■ Exercise aim:
Go through the entries and write each one out again unchanged.

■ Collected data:
────────

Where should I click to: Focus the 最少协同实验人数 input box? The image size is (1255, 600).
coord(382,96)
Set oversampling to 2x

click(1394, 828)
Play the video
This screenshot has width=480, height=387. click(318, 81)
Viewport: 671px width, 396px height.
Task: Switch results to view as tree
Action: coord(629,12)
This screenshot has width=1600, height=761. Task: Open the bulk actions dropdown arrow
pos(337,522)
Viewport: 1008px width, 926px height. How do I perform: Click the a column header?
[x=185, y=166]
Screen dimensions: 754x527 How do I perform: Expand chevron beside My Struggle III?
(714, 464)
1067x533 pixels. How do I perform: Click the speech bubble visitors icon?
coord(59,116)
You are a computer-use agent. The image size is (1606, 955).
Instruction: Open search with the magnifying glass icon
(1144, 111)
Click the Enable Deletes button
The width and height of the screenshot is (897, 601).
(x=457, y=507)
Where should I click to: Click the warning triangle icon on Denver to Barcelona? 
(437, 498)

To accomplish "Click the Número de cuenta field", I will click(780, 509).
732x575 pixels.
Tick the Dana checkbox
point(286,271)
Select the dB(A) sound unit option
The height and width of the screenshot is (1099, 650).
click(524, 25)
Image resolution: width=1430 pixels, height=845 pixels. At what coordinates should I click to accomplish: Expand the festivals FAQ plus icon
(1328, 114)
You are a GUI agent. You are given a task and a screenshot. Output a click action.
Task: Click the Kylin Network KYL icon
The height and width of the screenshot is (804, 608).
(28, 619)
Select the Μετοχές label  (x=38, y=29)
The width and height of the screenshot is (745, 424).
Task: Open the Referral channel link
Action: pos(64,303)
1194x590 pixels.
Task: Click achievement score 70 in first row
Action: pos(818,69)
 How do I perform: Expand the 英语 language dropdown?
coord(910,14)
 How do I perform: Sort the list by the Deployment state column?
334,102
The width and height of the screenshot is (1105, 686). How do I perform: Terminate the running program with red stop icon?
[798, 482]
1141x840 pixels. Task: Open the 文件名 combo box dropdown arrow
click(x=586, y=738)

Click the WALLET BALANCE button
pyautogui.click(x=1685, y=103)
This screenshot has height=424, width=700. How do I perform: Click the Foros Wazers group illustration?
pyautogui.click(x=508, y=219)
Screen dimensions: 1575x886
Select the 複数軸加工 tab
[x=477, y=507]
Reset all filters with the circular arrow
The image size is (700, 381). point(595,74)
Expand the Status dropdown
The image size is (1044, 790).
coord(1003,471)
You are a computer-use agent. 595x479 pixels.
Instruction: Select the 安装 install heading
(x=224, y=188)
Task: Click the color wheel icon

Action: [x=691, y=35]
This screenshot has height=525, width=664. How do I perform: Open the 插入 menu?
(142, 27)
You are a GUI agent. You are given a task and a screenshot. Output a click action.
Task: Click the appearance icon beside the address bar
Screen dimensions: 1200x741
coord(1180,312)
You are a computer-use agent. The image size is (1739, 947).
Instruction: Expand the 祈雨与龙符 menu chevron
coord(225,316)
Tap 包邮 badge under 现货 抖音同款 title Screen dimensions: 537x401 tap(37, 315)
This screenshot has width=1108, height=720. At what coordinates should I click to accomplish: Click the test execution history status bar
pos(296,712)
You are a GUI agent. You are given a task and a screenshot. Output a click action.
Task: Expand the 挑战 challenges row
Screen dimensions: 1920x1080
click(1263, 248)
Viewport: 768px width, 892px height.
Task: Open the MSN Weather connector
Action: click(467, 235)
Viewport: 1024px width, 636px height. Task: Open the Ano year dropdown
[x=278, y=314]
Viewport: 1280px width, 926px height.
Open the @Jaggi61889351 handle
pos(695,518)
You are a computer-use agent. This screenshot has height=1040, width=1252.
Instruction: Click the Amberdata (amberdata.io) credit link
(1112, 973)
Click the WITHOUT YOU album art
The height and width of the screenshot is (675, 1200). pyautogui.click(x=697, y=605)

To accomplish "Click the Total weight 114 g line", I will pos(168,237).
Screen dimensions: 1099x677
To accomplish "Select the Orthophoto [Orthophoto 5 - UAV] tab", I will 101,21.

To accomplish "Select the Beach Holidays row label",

────────

■ Task output:
Where should I click to: Focus the 最少协同实验人数 input box? The image size is (1255, 600).
coord(382,96)
Set oversampling to 2x

click(1394, 828)
Play the video
This screenshot has width=480, height=387. click(318, 81)
Viewport: 671px width, 396px height.
Task: Switch results to view as tree
Action: coord(629,12)
This screenshot has width=1600, height=761. Task: Open the bulk actions dropdown arrow
pos(337,522)
Viewport: 1008px width, 926px height. How do I perform: Click the a column header?
[x=185, y=166]
Screen dimensions: 754x527 How do I perform: Expand chevron beside My Struggle III?
(714, 464)
1067x533 pixels. How do I perform: Click the speech bubble visitors icon?
coord(59,116)
You are a computer-use agent. The image size is (1606, 955).
Instruction: Open search with the magnifying glass icon
(1144, 111)
Click the Enable Deletes button
The width and height of the screenshot is (897, 601).
(x=457, y=507)
Where should I click to: Click the warning triangle icon on Denver to Barcelona? 
(437, 498)

To accomplish "Click the Número de cuenta field", I will click(780, 509).
732x575 pixels.
Tick the Dana checkbox
point(286,271)
Select the dB(A) sound unit option
The height and width of the screenshot is (1099, 650).
click(524, 25)
Image resolution: width=1430 pixels, height=845 pixels. At what coordinates should I click to accomplish: Expand the festivals FAQ plus icon
(1328, 114)
You are a GUI agent. You are given a task and a screenshot. Output a click action.
Task: Click the Kylin Network KYL icon
The height and width of the screenshot is (804, 608).
(28, 619)
Select the Μετοχές label  (x=38, y=29)
The width and height of the screenshot is (745, 424).
Task: Open the Referral channel link
Action: pos(64,303)
1194x590 pixels.
Task: Click achievement score 70 in first row
Action: pos(818,69)
 How do I perform: Expand the 英语 language dropdown?
coord(910,14)
 How do I perform: Sort the list by the Deployment state column?
334,102
The width and height of the screenshot is (1105, 686). How do I perform: Terminate the running program with red stop icon?
[798, 482]
1141x840 pixels. Task: Open the 文件名 combo box dropdown arrow
click(x=586, y=738)

Click the WALLET BALANCE button
pyautogui.click(x=1685, y=103)
This screenshot has height=424, width=700. How do I perform: Click the Foros Wazers group illustration?
pyautogui.click(x=508, y=219)
Screen dimensions: 1575x886
Select the 複数軸加工 tab
[x=477, y=507]
Reset all filters with the circular arrow
The image size is (700, 381). point(595,74)
Expand the Status dropdown
The image size is (1044, 790).
coord(1003,471)
You are a computer-use agent. 595x479 pixels.
Instruction: Select the 安装 install heading
(x=224, y=188)
Task: Click the color wheel icon

Action: [x=691, y=35]
This screenshot has height=525, width=664. How do I perform: Open the 插入 menu?
(142, 27)
You are a GUI agent. You are given a task and a screenshot. Output a click action.
Task: Click the appearance icon beside the address bar
Screen dimensions: 1200x741
coord(1180,312)
You are a computer-use agent. The image size is (1739, 947).
Instruction: Expand the 祈雨与龙符 menu chevron
coord(225,316)
Tap 包邮 badge under 现货 抖音同款 title Screen dimensions: 537x401 tap(37, 315)
This screenshot has width=1108, height=720. At what coordinates should I click to accomplish: Click the test execution history status bar
pos(296,712)
You are a GUI agent. You are given a task and a screenshot. Output a click action.
Task: Expand the 挑战 challenges row
Screen dimensions: 1920x1080
click(1263, 248)
Viewport: 768px width, 892px height.
Task: Open the MSN Weather connector
Action: click(467, 235)
Viewport: 1024px width, 636px height. Task: Open the Ano year dropdown
[x=278, y=314]
Viewport: 1280px width, 926px height.
Open the @Jaggi61889351 handle
pos(695,518)
You are a computer-use agent. This screenshot has height=1040, width=1252.
Instruction: Click the Amberdata (amberdata.io) credit link
(1112, 973)
Click the WITHOUT YOU album art
The height and width of the screenshot is (675, 1200). pyautogui.click(x=697, y=605)

To accomplish "Click the Total weight 114 g line", I will pos(168,237).
Screen dimensions: 1099x677
To accomplish "Select the Orthophoto [Orthophoto 5 - UAV] tab", I will 101,21.

To accomplish "Select the Beach Holidays row label",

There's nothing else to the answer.